* Tasks for this exercise *
• A. Retype the stretch of the foreign relations passage from "The wise theory" through "have become involved.".
• B. In the foreign relations passage, what is the condition of States said to be not unlike?
• C. Carry on the foreign relations passage from its last sentence.

* Document text *
:::::
Although our attention has been arrested by painful interest in passing
events, yet our country feels no more than the slight vibrations of the
convulsions which have shaken Europe. As individuals we can not repress
sympathy with human suffering nor regret for the causes which produce it;
as a nation we are reminded that whatever interrupts the peace or checks
the prosperity of any part of Christendom tends more or less to involve our
own. The condition of States is not unlike that of individuals; they are
mutually dependent upon each other. Amicable relations between them and
reciprocal good will are essential for the promotion of whatever is
desirable in their moral, social, and political condition. Hence it has
been my earnest endeavor to maintain peace and friendly intercourse with
all nations.
The wise theory of this Government, so early adopted and steadily pursued,
of avoiding all entangling alliances has hitherto exempted it from many
complications in which it would otherwise have become involved.
:::::
* Given data *
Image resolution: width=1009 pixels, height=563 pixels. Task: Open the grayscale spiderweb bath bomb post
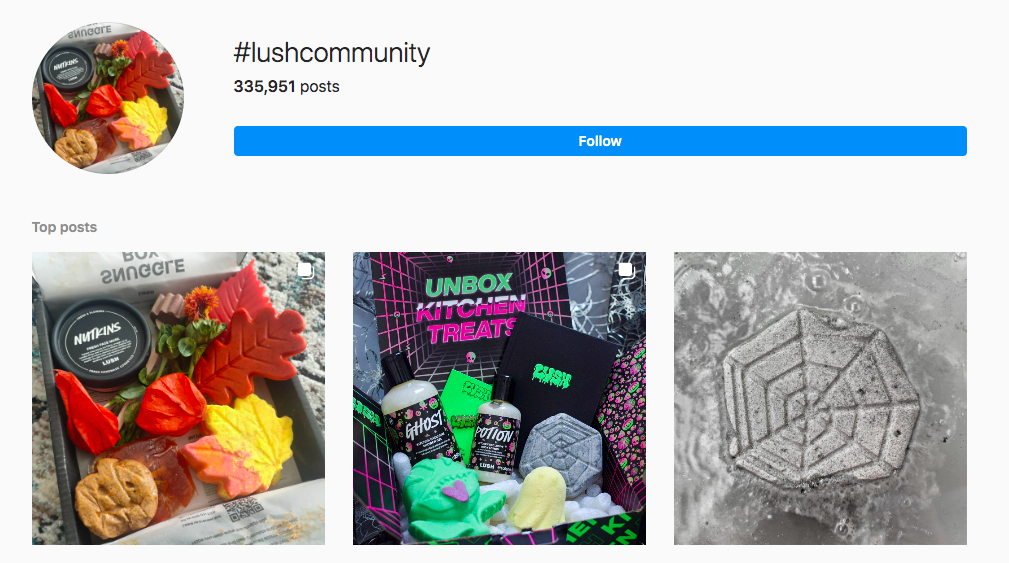tap(820, 398)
:::::
* The results *
• A.
The wise theory of this Government, so early adopted and steadily pursued,
of avoiding all entangling alliances has hitherto exempted it from many
complications in which it would otherwise have become involved.

• B. The condition of individuals.

• C.
Notwithstanding this our clearly defined and well-sustained course of
action and our geographical position, so remote from Europe, increasing
disposition has been manifested by some of its Governments to supervise and
in certain respects to direct our foreign policy. In plans for adjusting
the balance of power among themselves they have assumed to take us into
account, and would constrain us to conform our conduct to their views. One
or another of the powers of Europe has from time to time undertaken to
enforce arbitrary regulations contrary in many respects to established
principles of international law. That law the United States have in their
foreign intercourse uniformly respected and observed, and they can not
recognize any such interpolations therein as the temporary interests of
others may suggest. They do not admit that the sovereigns of one continent
or of a particular community of states can legislate for all others.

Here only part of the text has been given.